資料本文 →
2012年5月29日火曜日

原発被災地に生きる越中人

公開講座「越のまほろば」


「越のまほろば」5月例会(北日5/18)
 

  
「北関東・相馬における真宗移民
 

  「相馬移民と二宮尊徳」



 二宮尊徳像


「越のまほろば」5月例会
公開講座「越のまほろば」5月例会が17日、富山市千代田町の「割烹まる十」で開かれ、南砺市大窪の僧侶で、となみ民芸協会会長の太田浩史さんが「原発被災地に生きる越中人」と題して講演しました (北日本新聞5/18記事参照)。その中で、太田さんはご自身の著作「北関東・相馬における真宗移民研究のあゆみ」、「相馬移民と二宮尊徳」はじめ大量の資料をもとに、つぎのように解説されました。
東日本大震災で原発被害を受けた福島県相馬地方は、江戸時代に越中砺波地方から大勢の真宗門徒が移り住んでいた経緯があり、富山県とゆかりのある土地。
1783~84の「天明の大飢饉」で農民が減った相馬地方へ、砺波から移り住んだ真宗門徒たちが、信仰の異なる新たな土地で苦労しながら荒地を耕し、豊かな田畑に変えてきた。

練習課題 →
1. 講演記事の内容について、次の問いに答えよ。
(a) 5月例会はどこで開かれたか。
(b) 太田浩史さんの講演の題は何か。
(c) 相馬地方で農民が減るきっかけとなった出来事は何か。
2. 講演記事を、最後の文の後から書き継ぐこと。

記録データ →
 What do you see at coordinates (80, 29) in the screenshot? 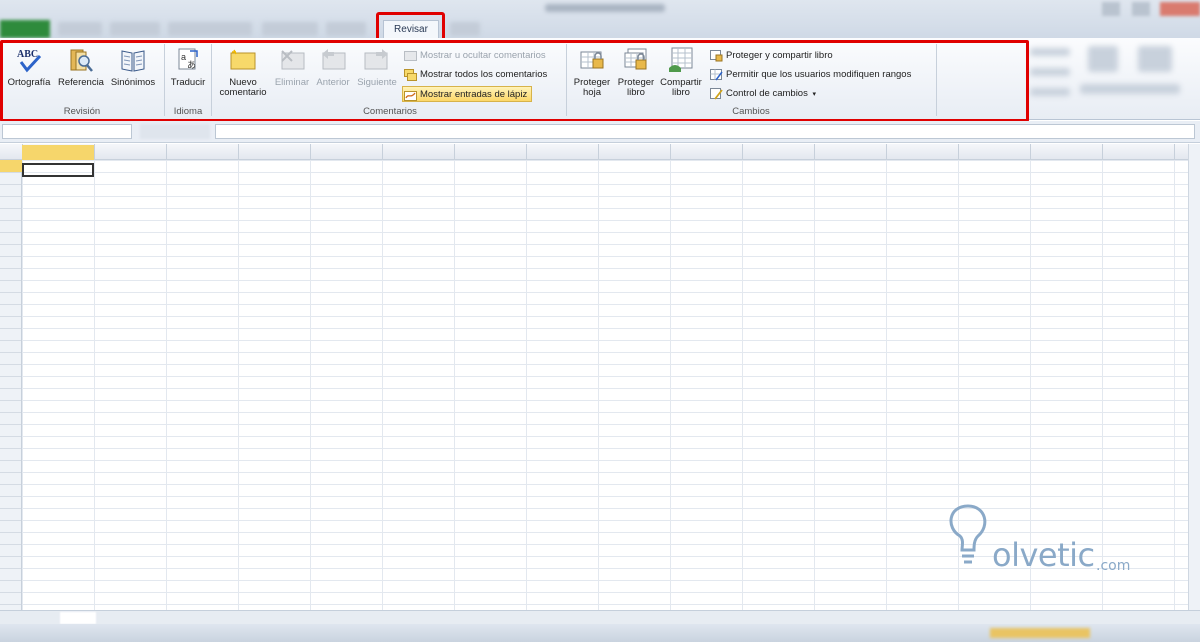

本演習の解答 →
1.
(a) 富山市千代田町の「割烹まる十」
(b) 「原発被災地に生きる越中人」
(c) 1783~84の「天明の大飢饉」

2.
③東日本大震災に対して最も実効性のある復興策を建てるには、「相馬移民」、「天明の大飢饉の復興策」などの歴史にまなぶことが必要。

「北関東・相馬における真宗移民研究のあゆみ」
現代日本史研究者として、本田さんの研究報告書です。
1章 北関東の真宗移民研究
2章 相馬における真宗移民研究のはじまり
3章 岩本由輝と加賀者
4章 昭和29年の合同調査
5章 北陸における研究
6章 その後の諸研究

「相馬移民と二宮尊徳」
太田浩史著。20111128日発行。「刊行の御挨拶」から一部ご紹介します。
原発がある一帯は、江戸時代相馬中村藩といって、天明の大飢饉で人口の大半を失い、その復興のために移民が行われたところです。移民のほとんどは北陸はじめ各地の真宗門徒でした。そして二宮尊徳翁の報徳仕法真宗門徒のお講を通じての聞法力が、数千町歩の荒地を美田に変え、50年以上の歳月をかけて見事な復興をなしとげたのです…
私は歴史学徒として何度も現地におもむいて資料をあさり、諸先輩の研究を調べてみますと、まことに純真で、気宇壮大で、かつ美しい人々の物語が浮かび上がりました。それをできるだけ読みやすく、ポケットに入るほど小さく、廉価で配布しやすい小冊子にまとめてみました。それは原発被災地の方々と、全国の方々が、ひとつの美しい歴史を共有するためです。
相馬地方はたんなる被災地ではなく、これからの日本が物心両面において立ち直るべき、宝石のような土徳の場所です。その土徳がふたたび輝きだすことのお手伝いとしてこの書を捧げます…
そこで有縁の諸兄にお願いがあります。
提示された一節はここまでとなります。